Linear growth delay (stunting) affects roughly 155 million children under the age of 5 years worldwide. Treatment has been limited by a lack of understanding of the underlying pathophysiological mechanisms. Stunting is most likely associated with changes in the microbial community of the small intestine, a compartment vital for digestion and nutrient absorption. Efforts to better understand the pathophysiology have been hampered by difficulty of access to small intestinal fluids. Here, we describe the microbial community found in the upper gastrointestinal tract of stunted children aged 2-5 y living in sub-Saharan Africa. We studied 46 duodenal and 57 gastric samples from stunted children, as well as 404 fecal samples from stunted and nonstunted children living in Bangui, Central African Republic, and in Antananarivo, Madagascar, using 16S Illumina Amplicon sequencing and semiquantitative culture methods. The vast majority of the stunted children showed small intestinal bacterial overgrowth dominated by bacteria that normally reside in the oropharyngeal cavity. There was an overrepresentation of oral bacteria in fecal samples of stunted children, opening the way for developing noninvasive diagnostic markers. In addition, Escherichia coli/Shigella sp. and Campylobacter sp. were found to be more prevalent in stunted children, while Clostridia, well-known butyrate producers, were reduced. Our data suggest that stunting is associated with a microbiome "decompartmentalization" of the gastrointestinal tract characterized by an increased presence of oropharyngeal bacteria from the stomach to the colon, hence challenging the current view of stunting arising solely as a consequence of small intestine overstimulation through recurrent infections by enteric pathogens.

Identifying the etiology and pathophysiology underlying stunting and environmental enteropathy: study protocol of the AFRIBIOTA project.

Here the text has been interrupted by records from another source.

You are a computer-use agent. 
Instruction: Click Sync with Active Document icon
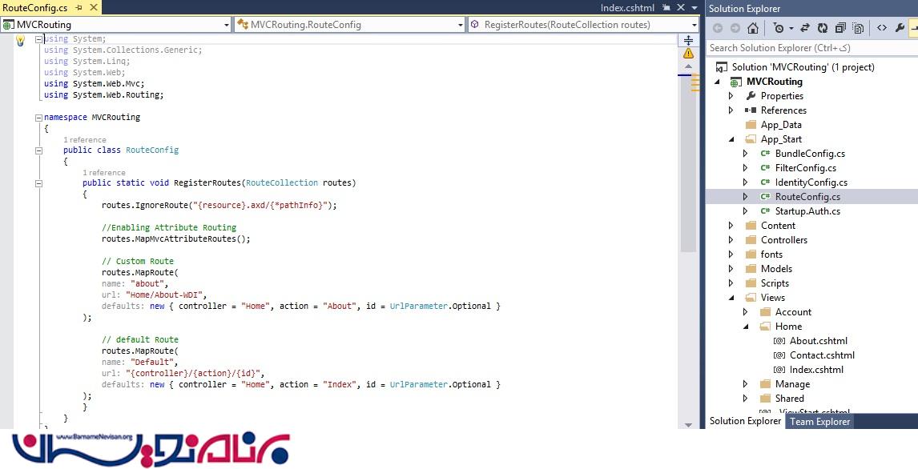(806, 28)
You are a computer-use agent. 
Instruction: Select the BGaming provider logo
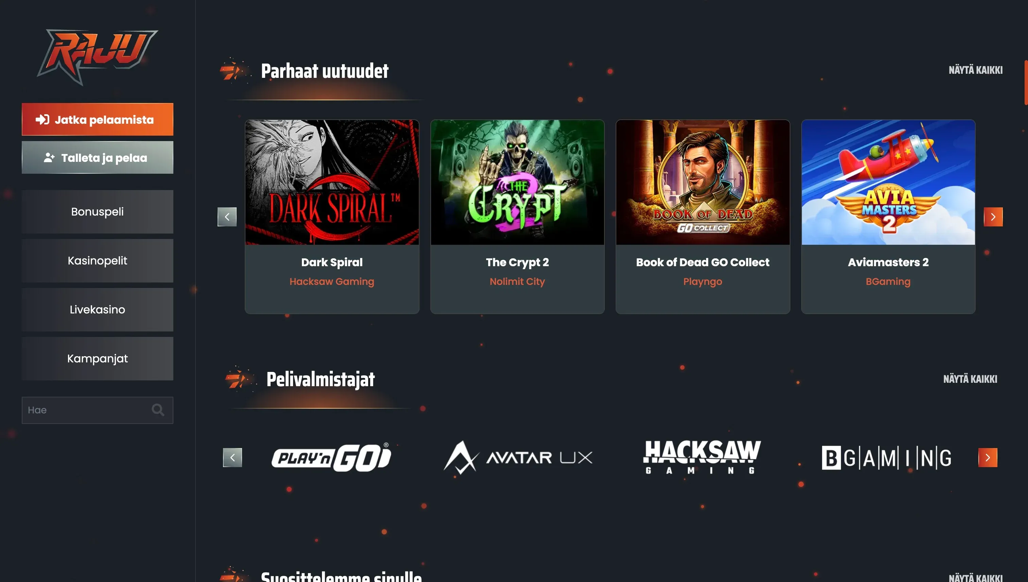[887, 457]
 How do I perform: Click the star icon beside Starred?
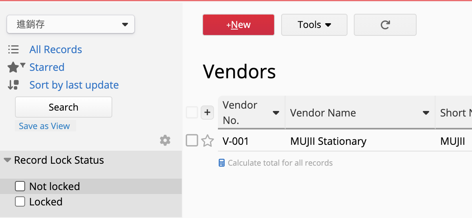point(13,67)
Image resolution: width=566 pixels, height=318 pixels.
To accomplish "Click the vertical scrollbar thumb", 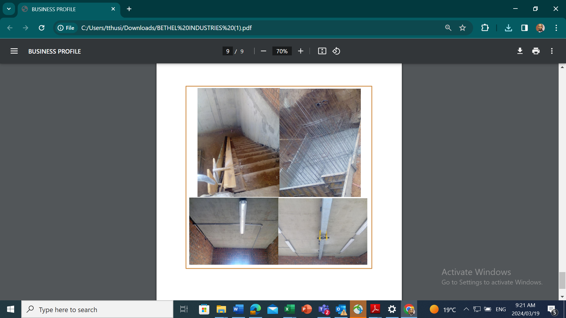I will pos(562,280).
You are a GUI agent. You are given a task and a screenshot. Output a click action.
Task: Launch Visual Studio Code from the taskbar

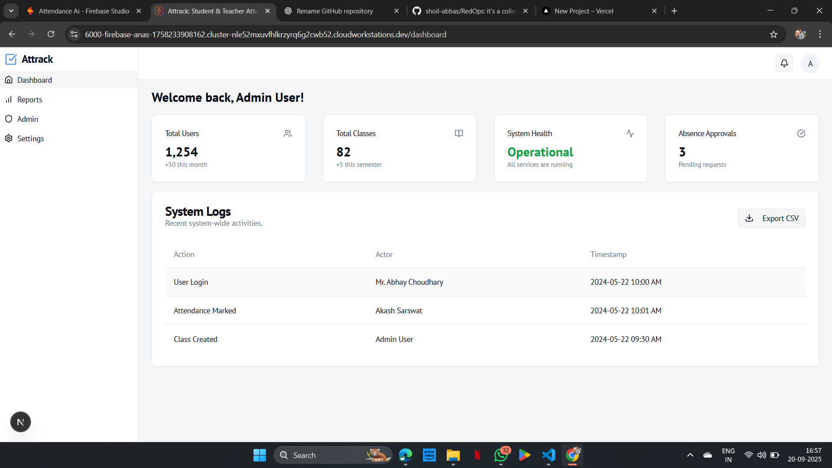tap(548, 455)
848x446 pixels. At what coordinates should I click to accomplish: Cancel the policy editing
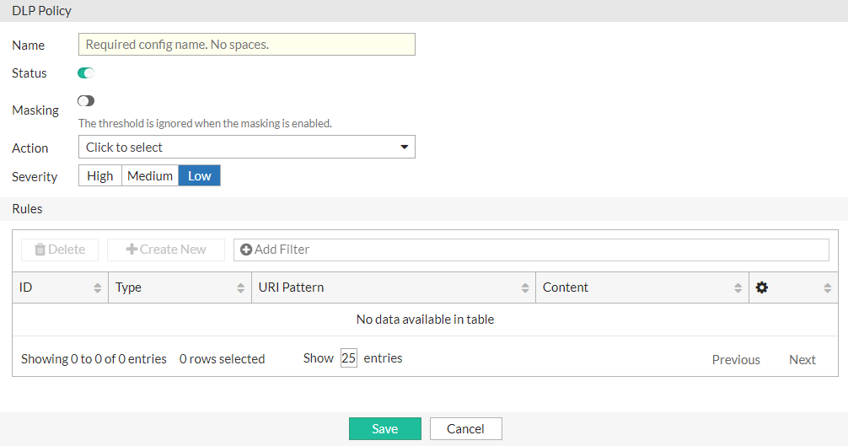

BACKGROUND: Globally one out of four children under 5 years is affected by linear growth delay (stunting). This syndrome has severe long-term sequelae including increased risk of illness and mortality and delayed psychomotor development. Stunting is a syndrome that is linked to poor nutrition and repeated infections. To date, the treatment of stunted children is challenging as the underlying etiology and pathophysiological mechanisms remain elusive. We hypothesize that pediatric environmental enteropathy (PEE), a chronic inflammation of the small intestine, plays a major role in the pathophysiology of stunting, failure of nutritional interventions and diminished response to oral vaccines, potentially via changes in the composition of the pro- and eukaryotic intestinal communities. The main objective of AFRIBIOTA is to describe the intestinal dysbiosis observed in the context of stunting and to link it to PEE. Secondary objectives include the identification of the broader socio-economic environment and biological and environmental risk factors for stunting and PEE as well as the testing of a set of easy-to-use candidate biomarkers for PEE. We also assess host outcomes including mucosal and systemic immunity and psychomotor development. This article describes the rationale and study protocol of the AFRIBIOTA project. METHODS: AFRIBIOTA is a case-control study for stunting recruiting children in Bangui, Central African Republic and in Antananarivo, Madagascar. In each country, 460 children aged 2-5 years with no overt signs of gastrointestinal disease are recruited (260 with no growth delay, 100 moderately stunted and 100 severely stunted). We compare the intestinal microbiota composition (gastric and small intestinal aspirates; feces), the mucosal and systemic immune status and the psychomotor development of children with stunting and/or PEE compared to non-stunted controls. We also perform anthropological and epidemiological investigations of the children's broader living conditions and assess risk factors using a standardized questionnaire. DISCUSSION: To date, the pathophysiology and risk factors of stunting and PEE have been insufficiently investigated. AFRIBIOTA will add new insights into the pathophysiology underlying stunting and PEE and in doing so will enable implementation of new biomarkers and design of evidence-based treatment strategies for these two syndromes.